_Exercise goal_
Number everything from the first of the lines below down to the line containing "coord(33,162)", both ends included, and skip any blank lines.

_Rows_
========================================

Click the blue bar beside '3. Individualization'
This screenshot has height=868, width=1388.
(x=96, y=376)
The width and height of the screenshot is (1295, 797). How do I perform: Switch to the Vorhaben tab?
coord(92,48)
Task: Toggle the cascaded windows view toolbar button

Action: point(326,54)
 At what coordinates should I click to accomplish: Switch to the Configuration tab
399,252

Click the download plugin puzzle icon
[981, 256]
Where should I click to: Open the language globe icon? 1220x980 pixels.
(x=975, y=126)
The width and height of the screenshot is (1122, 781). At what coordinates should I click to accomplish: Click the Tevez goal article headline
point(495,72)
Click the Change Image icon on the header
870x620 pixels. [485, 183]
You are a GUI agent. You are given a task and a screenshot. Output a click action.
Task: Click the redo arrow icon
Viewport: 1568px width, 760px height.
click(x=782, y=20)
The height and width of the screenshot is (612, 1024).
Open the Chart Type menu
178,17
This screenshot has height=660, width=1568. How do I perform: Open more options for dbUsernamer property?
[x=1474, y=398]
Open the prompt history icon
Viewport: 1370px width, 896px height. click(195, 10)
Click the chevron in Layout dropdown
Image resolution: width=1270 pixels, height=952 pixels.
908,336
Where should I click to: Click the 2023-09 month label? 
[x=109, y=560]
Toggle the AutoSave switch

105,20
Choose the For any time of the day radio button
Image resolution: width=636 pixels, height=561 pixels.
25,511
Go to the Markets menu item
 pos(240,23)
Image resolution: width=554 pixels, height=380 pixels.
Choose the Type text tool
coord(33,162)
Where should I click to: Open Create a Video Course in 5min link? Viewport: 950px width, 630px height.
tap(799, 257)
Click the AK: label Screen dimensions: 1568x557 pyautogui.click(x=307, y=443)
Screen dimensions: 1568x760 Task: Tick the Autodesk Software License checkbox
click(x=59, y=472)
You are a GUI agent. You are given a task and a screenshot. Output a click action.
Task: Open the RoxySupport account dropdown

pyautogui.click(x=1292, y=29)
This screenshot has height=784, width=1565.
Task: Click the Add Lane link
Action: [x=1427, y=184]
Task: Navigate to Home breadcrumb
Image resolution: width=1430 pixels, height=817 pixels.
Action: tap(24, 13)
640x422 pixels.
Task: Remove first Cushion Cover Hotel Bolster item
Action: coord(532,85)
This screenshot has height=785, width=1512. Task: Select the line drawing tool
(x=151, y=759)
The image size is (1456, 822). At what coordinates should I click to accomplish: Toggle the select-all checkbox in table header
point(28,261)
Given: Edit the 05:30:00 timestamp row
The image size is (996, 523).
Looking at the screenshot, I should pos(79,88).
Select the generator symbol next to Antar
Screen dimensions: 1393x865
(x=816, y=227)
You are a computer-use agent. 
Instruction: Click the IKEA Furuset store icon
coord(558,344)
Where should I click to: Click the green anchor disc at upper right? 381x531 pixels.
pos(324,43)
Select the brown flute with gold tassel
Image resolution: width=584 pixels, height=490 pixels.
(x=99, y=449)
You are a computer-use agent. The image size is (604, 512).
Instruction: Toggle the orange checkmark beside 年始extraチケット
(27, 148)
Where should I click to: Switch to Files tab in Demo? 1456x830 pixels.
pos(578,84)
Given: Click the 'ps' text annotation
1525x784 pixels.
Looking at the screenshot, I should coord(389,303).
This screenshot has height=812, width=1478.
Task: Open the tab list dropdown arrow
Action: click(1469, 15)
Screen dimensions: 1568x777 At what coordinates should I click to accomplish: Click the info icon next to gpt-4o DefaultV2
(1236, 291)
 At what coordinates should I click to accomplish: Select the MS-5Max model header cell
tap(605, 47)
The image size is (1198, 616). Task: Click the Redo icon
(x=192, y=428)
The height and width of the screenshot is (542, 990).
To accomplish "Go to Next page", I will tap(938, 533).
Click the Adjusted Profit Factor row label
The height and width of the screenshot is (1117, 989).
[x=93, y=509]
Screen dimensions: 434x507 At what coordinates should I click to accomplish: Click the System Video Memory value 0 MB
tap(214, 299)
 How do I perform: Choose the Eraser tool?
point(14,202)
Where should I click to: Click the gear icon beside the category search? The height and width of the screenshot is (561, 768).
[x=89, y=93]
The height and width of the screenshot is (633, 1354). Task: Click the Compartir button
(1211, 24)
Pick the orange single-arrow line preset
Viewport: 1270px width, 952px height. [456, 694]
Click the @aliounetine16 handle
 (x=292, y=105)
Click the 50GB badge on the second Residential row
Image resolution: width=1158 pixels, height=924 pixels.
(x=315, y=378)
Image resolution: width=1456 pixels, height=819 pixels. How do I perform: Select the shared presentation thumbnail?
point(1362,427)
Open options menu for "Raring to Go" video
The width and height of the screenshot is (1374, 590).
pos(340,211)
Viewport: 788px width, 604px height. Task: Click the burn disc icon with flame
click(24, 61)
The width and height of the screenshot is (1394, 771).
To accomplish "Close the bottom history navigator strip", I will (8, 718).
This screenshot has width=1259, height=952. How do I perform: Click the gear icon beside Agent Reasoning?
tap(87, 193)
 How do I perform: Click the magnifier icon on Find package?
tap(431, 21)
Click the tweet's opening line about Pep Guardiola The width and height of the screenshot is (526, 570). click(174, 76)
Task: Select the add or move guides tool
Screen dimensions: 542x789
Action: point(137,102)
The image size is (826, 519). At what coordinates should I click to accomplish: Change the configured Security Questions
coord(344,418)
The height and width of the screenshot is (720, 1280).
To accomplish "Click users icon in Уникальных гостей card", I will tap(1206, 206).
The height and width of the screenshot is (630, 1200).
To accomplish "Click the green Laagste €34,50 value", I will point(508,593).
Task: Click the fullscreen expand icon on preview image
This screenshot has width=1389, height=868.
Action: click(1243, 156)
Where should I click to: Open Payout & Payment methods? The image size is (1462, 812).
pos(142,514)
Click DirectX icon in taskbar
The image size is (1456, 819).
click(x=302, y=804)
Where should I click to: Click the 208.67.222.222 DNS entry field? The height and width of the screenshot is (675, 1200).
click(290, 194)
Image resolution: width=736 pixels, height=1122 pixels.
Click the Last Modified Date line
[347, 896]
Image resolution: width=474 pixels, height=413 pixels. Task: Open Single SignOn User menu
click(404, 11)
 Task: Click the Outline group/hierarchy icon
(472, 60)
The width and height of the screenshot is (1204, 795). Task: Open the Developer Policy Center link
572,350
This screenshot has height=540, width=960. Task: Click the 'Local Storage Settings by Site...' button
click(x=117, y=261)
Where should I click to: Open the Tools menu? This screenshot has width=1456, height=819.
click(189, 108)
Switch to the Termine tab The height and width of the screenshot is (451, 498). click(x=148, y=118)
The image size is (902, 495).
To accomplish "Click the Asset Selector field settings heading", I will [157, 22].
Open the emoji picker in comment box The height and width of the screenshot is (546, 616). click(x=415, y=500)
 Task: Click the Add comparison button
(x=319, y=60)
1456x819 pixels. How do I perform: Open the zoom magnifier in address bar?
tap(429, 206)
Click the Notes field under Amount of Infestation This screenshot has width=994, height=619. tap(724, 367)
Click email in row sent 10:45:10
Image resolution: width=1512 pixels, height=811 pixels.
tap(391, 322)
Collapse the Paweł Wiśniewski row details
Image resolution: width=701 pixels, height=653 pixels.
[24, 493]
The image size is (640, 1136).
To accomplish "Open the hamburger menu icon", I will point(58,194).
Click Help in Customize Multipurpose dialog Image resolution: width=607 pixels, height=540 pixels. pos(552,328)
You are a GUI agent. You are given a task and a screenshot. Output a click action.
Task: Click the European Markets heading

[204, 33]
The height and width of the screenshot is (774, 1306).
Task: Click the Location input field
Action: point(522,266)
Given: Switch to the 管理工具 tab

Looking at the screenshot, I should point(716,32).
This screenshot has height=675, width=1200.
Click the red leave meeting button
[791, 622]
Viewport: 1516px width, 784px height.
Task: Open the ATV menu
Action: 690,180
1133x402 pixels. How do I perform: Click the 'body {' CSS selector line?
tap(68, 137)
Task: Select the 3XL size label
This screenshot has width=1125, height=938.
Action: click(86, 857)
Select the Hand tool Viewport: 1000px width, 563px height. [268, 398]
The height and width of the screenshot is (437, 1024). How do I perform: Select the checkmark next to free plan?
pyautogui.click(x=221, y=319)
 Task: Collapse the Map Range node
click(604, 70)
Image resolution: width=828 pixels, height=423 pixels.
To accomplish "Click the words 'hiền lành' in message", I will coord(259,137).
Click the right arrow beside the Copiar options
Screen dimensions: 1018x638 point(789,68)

========================================

_Exercise solution_
1. Click the blue bar beside '3. Individualization'
2. This screenshot has height=868, width=1388.
3. (x=96, y=376)
4. The width and height of the screenshot is (1295, 797). How do I perform: Switch to the Vorhaben tab?
5. coord(92,48)
6. Task: Toggle the cascaded windows view toolbar button
7. Action: point(326,54)
8.  At what coordinates should I click to accomplish: Switch to the Configuration tab
9. 399,252
10. Click the download plugin puzzle icon
11. [981, 256]
12. Where should I click to: Open the language globe icon? 1220x980 pixels.
13. (x=975, y=126)
14. The width and height of the screenshot is (1122, 781). At what coordinates should I click to accomplish: Click the Tevez goal article headline
15. point(495,72)
16. Click the Change Image icon on the header
17. 870x620 pixels. [485, 183]
18. You are a GUI agent. You are given a task and a screenshot. Output a click action.
19. Task: Click the redo arrow icon
20. Viewport: 1568px width, 760px height.
21. click(x=782, y=20)
22. The height and width of the screenshot is (612, 1024).
23. Open the Chart Type menu
24. 178,17
25. This screenshot has height=660, width=1568. How do I perform: Open more options for dbUsernamer property?
26. [x=1474, y=398]
27. Open the prompt history icon
28. Viewport: 1370px width, 896px height. click(195, 10)
29. Click the chevron in Layout dropdown
30. Image resolution: width=1270 pixels, height=952 pixels.
31. 908,336
32. Where should I click to: Click the 2023-09 month label? 
33. [x=109, y=560]
34. Toggle the AutoSave switch
35. 105,20
36. Choose the For any time of the day radio button
37. Image resolution: width=636 pixels, height=561 pixels.
38. 25,511
39. Go to the Markets menu item
40.  pos(240,23)
41. Image resolution: width=554 pixels, height=380 pixels.
42. Choose the Type text tool
43. coord(33,162)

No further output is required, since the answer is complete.